Saved data entries:
"""

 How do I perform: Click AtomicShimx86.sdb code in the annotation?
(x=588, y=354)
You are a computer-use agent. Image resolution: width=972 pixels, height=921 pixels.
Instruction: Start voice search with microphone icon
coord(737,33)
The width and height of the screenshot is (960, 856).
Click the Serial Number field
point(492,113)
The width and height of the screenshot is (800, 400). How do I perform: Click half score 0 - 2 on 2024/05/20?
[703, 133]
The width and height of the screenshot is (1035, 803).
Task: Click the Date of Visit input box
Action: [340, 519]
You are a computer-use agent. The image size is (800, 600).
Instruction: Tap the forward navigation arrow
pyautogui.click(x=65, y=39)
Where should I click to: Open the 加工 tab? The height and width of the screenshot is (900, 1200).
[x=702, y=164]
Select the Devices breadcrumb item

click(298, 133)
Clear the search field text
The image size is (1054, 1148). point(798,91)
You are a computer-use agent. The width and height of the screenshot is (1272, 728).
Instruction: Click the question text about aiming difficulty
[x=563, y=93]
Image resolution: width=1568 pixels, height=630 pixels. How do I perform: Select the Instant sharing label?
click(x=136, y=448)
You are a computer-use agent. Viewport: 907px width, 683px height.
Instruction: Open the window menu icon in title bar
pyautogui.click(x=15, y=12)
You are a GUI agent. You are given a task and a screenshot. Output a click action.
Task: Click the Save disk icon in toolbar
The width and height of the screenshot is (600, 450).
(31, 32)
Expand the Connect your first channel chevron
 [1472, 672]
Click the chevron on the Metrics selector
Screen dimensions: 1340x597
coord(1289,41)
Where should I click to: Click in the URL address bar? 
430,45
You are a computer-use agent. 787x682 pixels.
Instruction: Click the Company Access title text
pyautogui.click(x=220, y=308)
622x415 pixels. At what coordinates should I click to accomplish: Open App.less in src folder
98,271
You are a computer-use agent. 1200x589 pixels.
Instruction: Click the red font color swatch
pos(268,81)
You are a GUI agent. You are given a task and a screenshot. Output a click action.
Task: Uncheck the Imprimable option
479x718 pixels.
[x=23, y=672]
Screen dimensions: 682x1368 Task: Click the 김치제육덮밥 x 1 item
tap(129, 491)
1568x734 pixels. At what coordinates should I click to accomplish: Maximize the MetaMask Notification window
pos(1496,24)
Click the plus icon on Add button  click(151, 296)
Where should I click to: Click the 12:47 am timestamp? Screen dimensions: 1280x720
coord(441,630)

"""

PROBLEM DETAILS: Please go through each line of the data and count those that contain the string "agent"; give that number alone.

RESULT OF THE EXERCISE: 8